━━━━━ INFORMATIONS AFFICHÉES
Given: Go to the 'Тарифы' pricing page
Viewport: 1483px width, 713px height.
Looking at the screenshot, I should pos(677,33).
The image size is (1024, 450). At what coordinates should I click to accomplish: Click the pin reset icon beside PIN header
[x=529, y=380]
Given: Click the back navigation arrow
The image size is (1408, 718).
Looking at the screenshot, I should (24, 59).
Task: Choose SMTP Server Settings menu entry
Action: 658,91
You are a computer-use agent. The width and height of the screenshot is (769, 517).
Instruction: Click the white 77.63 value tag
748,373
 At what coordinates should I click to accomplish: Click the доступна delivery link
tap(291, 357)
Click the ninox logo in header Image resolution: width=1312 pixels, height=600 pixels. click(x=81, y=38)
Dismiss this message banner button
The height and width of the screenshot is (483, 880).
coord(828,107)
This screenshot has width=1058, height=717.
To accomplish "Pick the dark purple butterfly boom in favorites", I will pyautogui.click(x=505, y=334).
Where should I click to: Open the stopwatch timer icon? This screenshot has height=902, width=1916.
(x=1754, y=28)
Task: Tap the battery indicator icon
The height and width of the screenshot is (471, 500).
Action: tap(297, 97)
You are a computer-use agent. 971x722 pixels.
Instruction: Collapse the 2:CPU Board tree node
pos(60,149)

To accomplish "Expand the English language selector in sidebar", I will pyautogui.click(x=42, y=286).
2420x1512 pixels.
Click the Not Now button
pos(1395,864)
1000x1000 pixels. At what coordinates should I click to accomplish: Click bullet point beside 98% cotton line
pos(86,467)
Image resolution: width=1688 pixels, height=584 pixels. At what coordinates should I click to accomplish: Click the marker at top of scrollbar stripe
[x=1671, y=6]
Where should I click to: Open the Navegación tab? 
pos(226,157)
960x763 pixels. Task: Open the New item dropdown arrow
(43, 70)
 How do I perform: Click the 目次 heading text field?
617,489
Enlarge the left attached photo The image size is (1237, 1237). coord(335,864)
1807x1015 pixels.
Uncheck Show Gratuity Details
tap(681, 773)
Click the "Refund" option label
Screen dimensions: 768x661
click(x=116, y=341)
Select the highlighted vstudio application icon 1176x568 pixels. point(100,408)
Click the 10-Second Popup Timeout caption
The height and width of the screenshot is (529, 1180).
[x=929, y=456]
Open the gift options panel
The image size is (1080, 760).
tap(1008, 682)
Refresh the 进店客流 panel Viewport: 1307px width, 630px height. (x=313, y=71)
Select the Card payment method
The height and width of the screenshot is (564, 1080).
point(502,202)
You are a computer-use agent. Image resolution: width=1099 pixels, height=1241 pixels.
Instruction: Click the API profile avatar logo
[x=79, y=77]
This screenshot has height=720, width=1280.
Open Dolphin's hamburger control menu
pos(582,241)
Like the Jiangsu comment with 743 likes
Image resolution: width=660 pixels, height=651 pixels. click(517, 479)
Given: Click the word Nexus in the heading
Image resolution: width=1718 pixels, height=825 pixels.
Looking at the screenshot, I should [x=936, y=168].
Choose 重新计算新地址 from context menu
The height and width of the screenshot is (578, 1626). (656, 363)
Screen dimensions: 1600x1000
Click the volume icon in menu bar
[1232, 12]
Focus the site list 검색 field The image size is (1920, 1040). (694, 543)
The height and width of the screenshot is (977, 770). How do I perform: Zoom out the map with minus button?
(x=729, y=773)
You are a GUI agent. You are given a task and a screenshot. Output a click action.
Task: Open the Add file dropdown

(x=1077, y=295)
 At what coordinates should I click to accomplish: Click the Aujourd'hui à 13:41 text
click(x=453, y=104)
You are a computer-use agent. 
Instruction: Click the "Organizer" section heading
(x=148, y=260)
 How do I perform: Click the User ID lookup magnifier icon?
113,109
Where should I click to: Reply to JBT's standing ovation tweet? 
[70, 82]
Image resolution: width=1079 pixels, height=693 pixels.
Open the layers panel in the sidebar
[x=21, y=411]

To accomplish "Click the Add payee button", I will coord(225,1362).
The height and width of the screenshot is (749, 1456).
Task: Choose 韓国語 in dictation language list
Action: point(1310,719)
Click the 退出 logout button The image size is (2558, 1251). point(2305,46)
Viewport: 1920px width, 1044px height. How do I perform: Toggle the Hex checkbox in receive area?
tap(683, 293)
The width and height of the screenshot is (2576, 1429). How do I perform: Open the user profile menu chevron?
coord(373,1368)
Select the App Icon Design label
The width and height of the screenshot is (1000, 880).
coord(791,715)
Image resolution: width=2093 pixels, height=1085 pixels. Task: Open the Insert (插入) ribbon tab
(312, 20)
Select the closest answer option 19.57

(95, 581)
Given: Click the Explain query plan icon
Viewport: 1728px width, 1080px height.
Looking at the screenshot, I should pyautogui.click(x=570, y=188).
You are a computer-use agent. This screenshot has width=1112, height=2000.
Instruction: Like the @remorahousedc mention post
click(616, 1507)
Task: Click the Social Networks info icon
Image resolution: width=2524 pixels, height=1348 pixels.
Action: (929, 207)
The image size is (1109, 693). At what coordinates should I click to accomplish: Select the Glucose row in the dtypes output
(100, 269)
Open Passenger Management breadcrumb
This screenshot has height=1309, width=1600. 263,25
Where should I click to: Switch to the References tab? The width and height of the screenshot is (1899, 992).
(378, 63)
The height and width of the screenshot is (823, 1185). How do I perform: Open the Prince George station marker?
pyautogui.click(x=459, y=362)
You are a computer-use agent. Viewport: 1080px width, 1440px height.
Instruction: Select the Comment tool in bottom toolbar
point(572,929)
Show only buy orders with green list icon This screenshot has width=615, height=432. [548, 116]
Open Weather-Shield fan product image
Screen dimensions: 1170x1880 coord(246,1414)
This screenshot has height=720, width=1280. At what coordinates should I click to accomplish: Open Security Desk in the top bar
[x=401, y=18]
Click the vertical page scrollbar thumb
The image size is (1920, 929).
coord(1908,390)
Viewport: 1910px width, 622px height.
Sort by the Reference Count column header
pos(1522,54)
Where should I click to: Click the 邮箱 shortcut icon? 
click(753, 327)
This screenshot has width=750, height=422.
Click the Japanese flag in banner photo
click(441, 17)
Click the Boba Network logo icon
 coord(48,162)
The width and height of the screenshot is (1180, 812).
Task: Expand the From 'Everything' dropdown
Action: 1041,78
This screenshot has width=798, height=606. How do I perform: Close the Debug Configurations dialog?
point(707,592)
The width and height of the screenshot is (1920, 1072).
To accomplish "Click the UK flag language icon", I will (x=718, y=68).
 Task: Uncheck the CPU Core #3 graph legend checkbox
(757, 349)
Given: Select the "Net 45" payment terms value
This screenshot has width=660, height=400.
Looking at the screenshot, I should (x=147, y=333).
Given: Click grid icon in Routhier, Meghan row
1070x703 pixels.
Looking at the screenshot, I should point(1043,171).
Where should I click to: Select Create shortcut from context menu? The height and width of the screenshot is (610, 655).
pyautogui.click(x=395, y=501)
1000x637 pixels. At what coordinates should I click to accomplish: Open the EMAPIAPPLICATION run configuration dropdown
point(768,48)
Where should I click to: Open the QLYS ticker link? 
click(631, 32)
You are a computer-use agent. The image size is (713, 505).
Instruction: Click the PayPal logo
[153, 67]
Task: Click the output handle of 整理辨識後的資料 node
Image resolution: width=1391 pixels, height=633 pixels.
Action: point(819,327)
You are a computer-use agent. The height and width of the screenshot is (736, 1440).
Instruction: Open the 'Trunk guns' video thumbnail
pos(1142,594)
━━━━━━━━━━
=== CONSIGNE DONNÉE ===
Veuillez mettre à jour tous les enregistrements ci-dessus en remplaçant « Instruction » par « Directive », sans rien modifier d'autre.

=== RÉPONSE ATTENDUE ===
Given: Go to the 'Тарифы' pricing page
Viewport: 1483px width, 713px height.
Looking at the screenshot, I should pos(677,33).
The image size is (1024, 450). At what coordinates should I click to accomplish: Click the pin reset icon beside PIN header
[x=529, y=380]
Given: Click the back navigation arrow
The image size is (1408, 718).
Looking at the screenshot, I should (24, 59).
Task: Choose SMTP Server Settings menu entry
Action: 658,91
You are a computer-use agent. The width and height of the screenshot is (769, 517).
Directive: Click the white 77.63 value tag
748,373
 At what coordinates should I click to accomplish: Click the доступна delivery link
tap(291, 357)
Click the ninox logo in header Image resolution: width=1312 pixels, height=600 pixels. click(x=81, y=38)
Dismiss this message banner button
The height and width of the screenshot is (483, 880).
coord(828,107)
This screenshot has width=1058, height=717.
To accomplish "Pick the dark purple butterfly boom in favorites", I will pyautogui.click(x=505, y=334).
Where should I click to: Open the stopwatch timer icon? This screenshot has height=902, width=1916.
(x=1754, y=28)
Task: Tap the battery indicator icon
The height and width of the screenshot is (471, 500).
Action: tap(297, 97)
You are a computer-use agent. 971x722 pixels.
Directive: Collapse the 2:CPU Board tree node
pos(60,149)

To accomplish "Expand the English language selector in sidebar", I will pyautogui.click(x=42, y=286).
2420x1512 pixels.
Click the Not Now button
pos(1395,864)
1000x1000 pixels. At what coordinates should I click to accomplish: Click bullet point beside 98% cotton line
pos(86,467)
Image resolution: width=1688 pixels, height=584 pixels. At what coordinates should I click to accomplish: Click the marker at top of scrollbar stripe
[x=1671, y=6]
Where should I click to: Open the Navegación tab? 
pos(226,157)
960x763 pixels. Task: Open the New item dropdown arrow
(43, 70)
 How do I perform: Click the 目次 heading text field?
617,489
Enlarge the left attached photo The image size is (1237, 1237). coord(335,864)
1807x1015 pixels.
Uncheck Show Gratuity Details
tap(681, 773)
Click the "Refund" option label
Screen dimensions: 768x661
click(x=116, y=341)
Select the highlighted vstudio application icon 1176x568 pixels. point(100,408)
Click the 10-Second Popup Timeout caption
The height and width of the screenshot is (529, 1180).
[x=929, y=456]
Open the gift options panel
The image size is (1080, 760).
tap(1008, 682)
Refresh the 进店客流 panel Viewport: 1307px width, 630px height. (x=313, y=71)
Select the Card payment method
The height and width of the screenshot is (564, 1080).
point(502,202)
You are a computer-use agent. Image resolution: width=1099 pixels, height=1241 pixels.
Directive: Click the API profile avatar logo
[x=79, y=77]
This screenshot has height=720, width=1280.
Open Dolphin's hamburger control menu
pos(582,241)
Like the Jiangsu comment with 743 likes
Image resolution: width=660 pixels, height=651 pixels. click(517, 479)
Given: Click the word Nexus in the heading
Image resolution: width=1718 pixels, height=825 pixels.
Looking at the screenshot, I should [x=936, y=168].
Choose 重新计算新地址 from context menu
The height and width of the screenshot is (578, 1626). (656, 363)
Screen dimensions: 1600x1000
Click the volume icon in menu bar
[1232, 12]
Focus the site list 검색 field The image size is (1920, 1040). (694, 543)
The height and width of the screenshot is (977, 770). How do I perform: Zoom out the map with minus button?
(x=729, y=773)
You are a GUI agent. You are given a task and a screenshot. Output a click action.
Task: Open the Add file dropdown

(x=1077, y=295)
 At what coordinates should I click to accomplish: Click the Aujourd'hui à 13:41 text
click(x=453, y=104)
You are a computer-use agent. 
Directive: Click the "Organizer" section heading
(x=148, y=260)
 How do I perform: Click the User ID lookup magnifier icon?
113,109
Where should I click to: Reply to JBT's standing ovation tweet? 
[70, 82]
Image resolution: width=1079 pixels, height=693 pixels.
Open the layers panel in the sidebar
[x=21, y=411]

To accomplish "Click the Add payee button", I will coord(225,1362).
The height and width of the screenshot is (749, 1456).
Task: Choose 韓国語 in dictation language list
Action: point(1310,719)
Click the 退出 logout button The image size is (2558, 1251). point(2305,46)
Viewport: 1920px width, 1044px height. How do I perform: Toggle the Hex checkbox in receive area?
tap(683, 293)
The width and height of the screenshot is (2576, 1429). How do I perform: Open the user profile menu chevron?
coord(373,1368)
Select the App Icon Design label
The width and height of the screenshot is (1000, 880).
coord(791,715)
Image resolution: width=2093 pixels, height=1085 pixels. Task: Open the Insert (插入) ribbon tab
(312, 20)
Select the closest answer option 19.57

(95, 581)
Given: Click the Explain query plan icon
Viewport: 1728px width, 1080px height.
Looking at the screenshot, I should pyautogui.click(x=570, y=188).
You are a computer-use agent. This screenshot has width=1112, height=2000.
Directive: Like the @remorahousedc mention post
click(616, 1507)
Task: Click the Social Networks info icon
Image resolution: width=2524 pixels, height=1348 pixels.
Action: (929, 207)
The image size is (1109, 693). At what coordinates should I click to accomplish: Select the Glucose row in the dtypes output
(100, 269)
Open Passenger Management breadcrumb
This screenshot has height=1309, width=1600. 263,25
Where should I click to: Switch to the References tab? The width and height of the screenshot is (1899, 992).
(378, 63)
The height and width of the screenshot is (823, 1185). How do I perform: Open the Prince George station marker?
pyautogui.click(x=459, y=362)
You are a computer-use agent. Viewport: 1080px width, 1440px height.
Directive: Select the Comment tool in bottom toolbar
point(572,929)
Show only buy orders with green list icon This screenshot has width=615, height=432. [548, 116]
Open Weather-Shield fan product image
Screen dimensions: 1170x1880 coord(246,1414)
This screenshot has height=720, width=1280. At what coordinates should I click to accomplish: Open Security Desk in the top bar
[x=401, y=18]
Click the vertical page scrollbar thumb
The image size is (1920, 929).
coord(1908,390)
Viewport: 1910px width, 622px height.
Sort by the Reference Count column header
pos(1522,54)
Where should I click to: Click the 邮箱 shortcut icon? 
click(753, 327)
This screenshot has width=750, height=422.
Click the Japanese flag in banner photo
click(441, 17)
Click the Boba Network logo icon
 coord(48,162)
The width and height of the screenshot is (1180, 812).
Task: Expand the From 'Everything' dropdown
Action: 1041,78
This screenshot has width=798, height=606. How do I perform: Close the Debug Configurations dialog?
point(707,592)
The width and height of the screenshot is (1920, 1072).
To accomplish "Click the UK flag language icon", I will (x=718, y=68).
 Task: Uncheck the CPU Core #3 graph legend checkbox
(757, 349)
Given: Select the "Net 45" payment terms value
This screenshot has width=660, height=400.
Looking at the screenshot, I should (x=147, y=333).
Given: Click grid icon in Routhier, Meghan row
1070x703 pixels.
Looking at the screenshot, I should point(1043,171).
Where should I click to: Select Create shortcut from context menu? The height and width of the screenshot is (610, 655).
pyautogui.click(x=395, y=501)
1000x637 pixels. At what coordinates should I click to accomplish: Open the EMAPIAPPLICATION run configuration dropdown
point(768,48)
Where should I click to: Open the QLYS ticker link? 
click(631, 32)
You are a computer-use agent. The image size is (713, 505).
Directive: Click the PayPal logo
[153, 67]
Task: Click the output handle of 整理辨識後的資料 node
Image resolution: width=1391 pixels, height=633 pixels.
Action: point(819,327)
You are a computer-use agent. The height and width of the screenshot is (736, 1440).
Directive: Open the 'Trunk guns' video thumbnail
pos(1142,594)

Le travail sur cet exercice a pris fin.